Türk egemenleri, kendilerine biçilen bu modele uygun girişimlere çoktan başlamış bulunuyorlar. İKÖ toplantısı bu kulvarda alınan mesafeyi gösteriyor. Bu ayın sonunda İstanbul’da gerçekleşecek NATO toplantısı ile bu kirli misyon daha da pekişecek ve de somut biçimler alacak.

Reform sözünü ağızlarından düşürmeyen bu gerici güçler, kendi ülkelerinde en basit demokratik hakların kullanılmasına dahi tahammül etmiyorlar. Dahası engellemek için azgın bir şiddet kullanıyorlar. Arap rejimlerini geçtik, zorbalığın boyutunu görmek için, İslam ülkelerine öğütler sıralayan Türkiye’deki Amerikancı rejimin bugünlerde estirdiği devlet terörüne bakmak yeterlidir.

Demek ki “reform”lardan kastedilen şey, zorba rejimlerin demokratik haklara tahammül etmesi değil, Amerikan emperyalizminin istediği yönde adım atmasıdır.
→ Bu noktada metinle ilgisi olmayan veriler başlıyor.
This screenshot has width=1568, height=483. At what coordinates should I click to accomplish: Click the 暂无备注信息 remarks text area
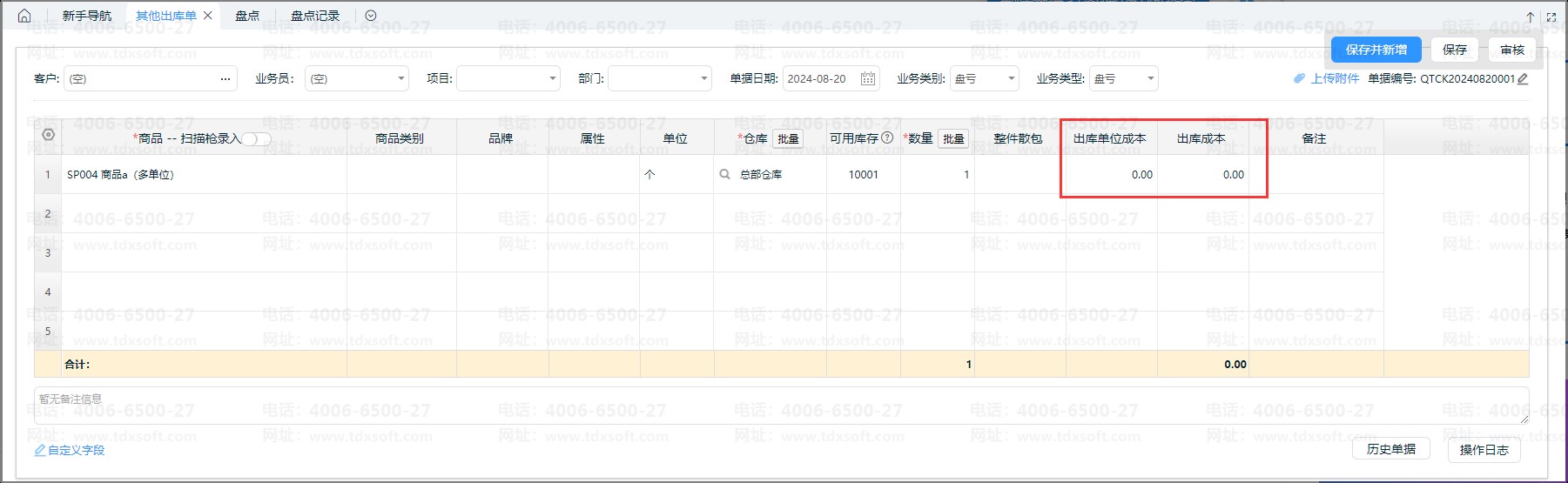tap(780, 406)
Yani onursuzca bir uşaklıktır. Aksi halde “birileri dışarıdan gelip evimize çekidüzen verir.” Tabii Afganistan ve Irak’a çekidüzen verdiği gibi.

İşbirlikçi sermaye iktidarının Kıbrıs’la ilgili destek talebi dışta tutulursa, İKÖ zirvesinde gündemi işgal eden temel mesele BOP oldu. İKÖ genel sekreterliği mevkisini işgal etmeye başlayan Amerikancı rejim, bu mevkiden de yararlanarak BOP için daha aktif bir figüran olmaya çalışacak.

Bush’la savaş çetesinin Ankara’daki uşakları daha şimdiden, kısa ve net bir mesaj verdiler İslam dünyasına; “Ya ABD’nin dediğini yaparsınız, ya da sonunuz Taliban veya Saddam gibi olur. Tercih sizin!”